Oh, for fuck's sake. Arun Sethi in CiF complains about the poverty of tipped employees in the USA:
Across the country, advocates are organizing, rallying, and speaking out in support of raising the US tipped minimum wage of $2.13.That's a rise in their employer-paid minimum wage. Why aren't they deserting these roles in droves for a (federal, hence minimum across all states) minimum wage of $7.25/hr, say at the local Taco Bell? Well it might just be because retail prices are rising rapidly, and the tip % is rising independently. All that employer minimum wage covers for salary is slack hours when you're doing nothing; as soon as you get a customer, tips come in to play.
Yes, you read that right.
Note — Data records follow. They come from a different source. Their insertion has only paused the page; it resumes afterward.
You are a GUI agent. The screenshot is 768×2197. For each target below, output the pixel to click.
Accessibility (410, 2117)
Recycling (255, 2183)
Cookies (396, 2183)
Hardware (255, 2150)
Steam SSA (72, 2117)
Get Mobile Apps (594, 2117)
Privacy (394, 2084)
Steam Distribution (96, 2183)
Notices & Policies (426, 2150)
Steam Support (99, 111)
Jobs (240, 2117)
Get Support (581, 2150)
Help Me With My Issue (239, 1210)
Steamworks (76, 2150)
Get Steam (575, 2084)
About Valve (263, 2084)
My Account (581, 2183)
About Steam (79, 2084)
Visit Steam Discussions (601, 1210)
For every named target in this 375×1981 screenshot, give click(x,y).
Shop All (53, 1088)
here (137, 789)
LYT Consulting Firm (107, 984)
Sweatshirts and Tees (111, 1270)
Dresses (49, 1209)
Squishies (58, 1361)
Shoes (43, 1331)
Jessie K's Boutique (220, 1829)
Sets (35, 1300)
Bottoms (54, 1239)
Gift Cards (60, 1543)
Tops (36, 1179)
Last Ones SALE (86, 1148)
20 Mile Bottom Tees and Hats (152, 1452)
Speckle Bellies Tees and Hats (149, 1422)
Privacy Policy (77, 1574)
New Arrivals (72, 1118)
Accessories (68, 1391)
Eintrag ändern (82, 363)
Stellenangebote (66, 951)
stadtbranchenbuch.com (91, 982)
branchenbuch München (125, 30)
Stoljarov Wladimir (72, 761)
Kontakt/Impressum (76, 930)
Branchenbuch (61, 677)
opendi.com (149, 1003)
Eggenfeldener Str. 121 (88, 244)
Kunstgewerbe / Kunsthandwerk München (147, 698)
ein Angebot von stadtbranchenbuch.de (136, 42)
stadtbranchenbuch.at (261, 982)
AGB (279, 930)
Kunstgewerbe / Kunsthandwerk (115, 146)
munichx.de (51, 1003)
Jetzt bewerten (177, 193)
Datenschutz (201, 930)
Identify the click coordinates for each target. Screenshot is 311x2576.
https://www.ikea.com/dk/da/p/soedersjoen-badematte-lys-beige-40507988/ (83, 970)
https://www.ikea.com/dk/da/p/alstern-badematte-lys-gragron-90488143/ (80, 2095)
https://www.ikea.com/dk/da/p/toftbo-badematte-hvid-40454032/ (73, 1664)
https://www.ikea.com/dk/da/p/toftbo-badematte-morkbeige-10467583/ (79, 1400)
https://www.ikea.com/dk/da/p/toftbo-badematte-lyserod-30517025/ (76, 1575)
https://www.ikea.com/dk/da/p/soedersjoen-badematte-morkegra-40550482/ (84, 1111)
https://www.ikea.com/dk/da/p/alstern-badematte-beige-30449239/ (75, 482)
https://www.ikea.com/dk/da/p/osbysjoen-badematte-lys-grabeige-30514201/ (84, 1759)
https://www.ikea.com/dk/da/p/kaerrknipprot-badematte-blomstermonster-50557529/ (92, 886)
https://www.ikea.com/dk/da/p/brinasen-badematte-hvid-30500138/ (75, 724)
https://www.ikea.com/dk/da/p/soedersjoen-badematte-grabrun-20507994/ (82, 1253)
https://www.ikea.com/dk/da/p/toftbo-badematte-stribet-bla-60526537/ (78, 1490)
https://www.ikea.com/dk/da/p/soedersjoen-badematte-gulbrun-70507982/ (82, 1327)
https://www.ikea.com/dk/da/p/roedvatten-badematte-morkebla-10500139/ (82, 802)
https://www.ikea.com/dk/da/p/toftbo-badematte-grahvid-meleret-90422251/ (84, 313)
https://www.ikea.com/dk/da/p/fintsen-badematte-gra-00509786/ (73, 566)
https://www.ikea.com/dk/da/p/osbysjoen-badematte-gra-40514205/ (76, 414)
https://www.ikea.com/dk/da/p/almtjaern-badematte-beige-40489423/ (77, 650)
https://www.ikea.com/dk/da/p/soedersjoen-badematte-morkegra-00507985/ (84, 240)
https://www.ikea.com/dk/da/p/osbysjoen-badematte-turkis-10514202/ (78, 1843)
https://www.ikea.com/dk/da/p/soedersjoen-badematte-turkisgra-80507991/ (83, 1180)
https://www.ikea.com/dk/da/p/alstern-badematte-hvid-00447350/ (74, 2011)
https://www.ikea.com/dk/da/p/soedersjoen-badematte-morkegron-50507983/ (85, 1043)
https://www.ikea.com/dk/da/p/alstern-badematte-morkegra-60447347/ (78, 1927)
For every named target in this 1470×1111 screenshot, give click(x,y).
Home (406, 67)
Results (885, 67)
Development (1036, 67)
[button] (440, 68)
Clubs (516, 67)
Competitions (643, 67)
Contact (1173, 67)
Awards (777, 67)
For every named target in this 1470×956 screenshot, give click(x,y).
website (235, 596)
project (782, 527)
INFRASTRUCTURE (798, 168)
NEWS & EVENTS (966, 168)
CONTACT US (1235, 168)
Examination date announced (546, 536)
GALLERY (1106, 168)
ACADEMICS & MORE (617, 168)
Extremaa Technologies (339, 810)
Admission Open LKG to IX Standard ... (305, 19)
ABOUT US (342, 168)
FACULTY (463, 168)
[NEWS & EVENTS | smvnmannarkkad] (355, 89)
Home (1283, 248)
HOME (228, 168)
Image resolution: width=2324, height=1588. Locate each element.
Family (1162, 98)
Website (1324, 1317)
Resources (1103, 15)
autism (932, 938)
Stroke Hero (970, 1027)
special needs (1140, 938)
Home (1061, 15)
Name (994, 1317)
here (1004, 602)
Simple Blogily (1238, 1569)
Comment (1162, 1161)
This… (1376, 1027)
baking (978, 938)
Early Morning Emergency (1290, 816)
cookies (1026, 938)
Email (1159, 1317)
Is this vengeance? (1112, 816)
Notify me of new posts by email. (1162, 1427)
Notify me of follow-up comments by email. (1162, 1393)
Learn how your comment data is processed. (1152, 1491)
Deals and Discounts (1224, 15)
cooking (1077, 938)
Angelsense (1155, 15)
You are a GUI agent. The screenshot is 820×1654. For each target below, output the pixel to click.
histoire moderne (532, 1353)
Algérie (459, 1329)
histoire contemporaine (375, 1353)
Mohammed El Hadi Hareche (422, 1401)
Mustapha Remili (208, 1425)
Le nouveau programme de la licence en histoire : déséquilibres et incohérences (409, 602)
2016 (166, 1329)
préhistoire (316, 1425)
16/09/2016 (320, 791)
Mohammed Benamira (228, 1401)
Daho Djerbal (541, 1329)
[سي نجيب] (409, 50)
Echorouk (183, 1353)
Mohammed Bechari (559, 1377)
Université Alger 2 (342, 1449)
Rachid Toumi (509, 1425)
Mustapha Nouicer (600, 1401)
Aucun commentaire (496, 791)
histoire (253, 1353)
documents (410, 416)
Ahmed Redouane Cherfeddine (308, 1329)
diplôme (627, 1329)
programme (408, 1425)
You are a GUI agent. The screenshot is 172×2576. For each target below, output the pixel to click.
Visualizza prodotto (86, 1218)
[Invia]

Tipped workers include parking lot attendants, bellhops, baggage porters, manicurists, and barbers. They also include many people in the restaurant industry – waiters, waitresses, and food deliverers. They haven't seen a raise since 1991.
If you haven't lived in America, here's a primer on tipping. A reasonable tip for most roles is 15%-20% of the purchase price - and in the past 10 years this has moved closer to 20% than 15%. For bartenders it's $1-$2 per drink (glass of wine, shot of regular spirits, pint or bottle of beer). If you go out to a restaurant for a family meal, say 4 people at a table for 1 hour and a bill of $50-$80 then you'll pay a tip of $10-16. If the waitress only serves one table per hour she'd be way over minimum wage. Realistically she's covering more like 5-10 tables - she'll do really well out of this; not as well as the figures suggest since she has to "tip out" (pay a % of tips) to the busboys and kitchen staff, but still a very comfortable wage. She certainly won't get the high rates during the 2pm-7pm slot, since the customers drop off, but even two occupied tables per hour should keep her quids in.
Attendants, porters and bellhops get $1 per bag (ballpark); I don't know much about their baggage carrying rate, but they should clear minimum wage without any problems and should be able to make $12/hour (one customer with one bag per 5 mins) just fine during moderately busy periods. Manicurist charges are about $20/30 mins, so 20% yields $8/hour; this is by no means extravagant, and unlike waitressing is capped at one customer per 30 mins or so, but is still above minimum wage. They get screwed over by slack periods of course. But compare "service" at a restaurant in the UK versus one in Manhattan, Dallas or Minneapolis and you'll see just how well financial incentives work.
If by "parking lot attendants" Sethi means "valet" - you don't tip the person in the booth at the city parking lot - then they do staggeringly well. At a hotel with valet you pay $10-$20 per day and tip $1 min, $5 max per fetch (5 mins). Valet 8 cars per hour with minimal tip and you're still ahead of the game. I've typically tipped in the $2-$3 region, and the valets I've seen are busy for most of the day.
Note that fast food staff aren't covered by this since you don't normally tip at McDonalds, Five Guys, In-N-Out, Wendys, Taco Bell; they get regular minimum wage.
You don't tip gas station attendants; postal workers and gardeners get a one-off Christmas tip. Taxi drivers get 15%-20% and do just fine - try leaving a 10% tip for a Manhattan cabbie and learn inventive new words. And only assholes don't tip at all; I've left a sub-15% tip on maybe 5% of occasions, and only for service that was well below "adequate" and tending to "derisory".
Who is this mendacious clown?
Arjun Sethi is an attorney in Washington, DC, and a frequent commentator on civil rights and social justice related issues. He is a member of the Minimum Wage Coalition, a consortium of more than 40 groups, nonprofits, and faith-based organizations, working to increase the wage.Wow, certainly no conflict of interest there. I note that he doesn't add "and conspiring to reduce employment" to that description, despite that being the net effect of his lobbying; highly-qualified and privileged asshole that he is.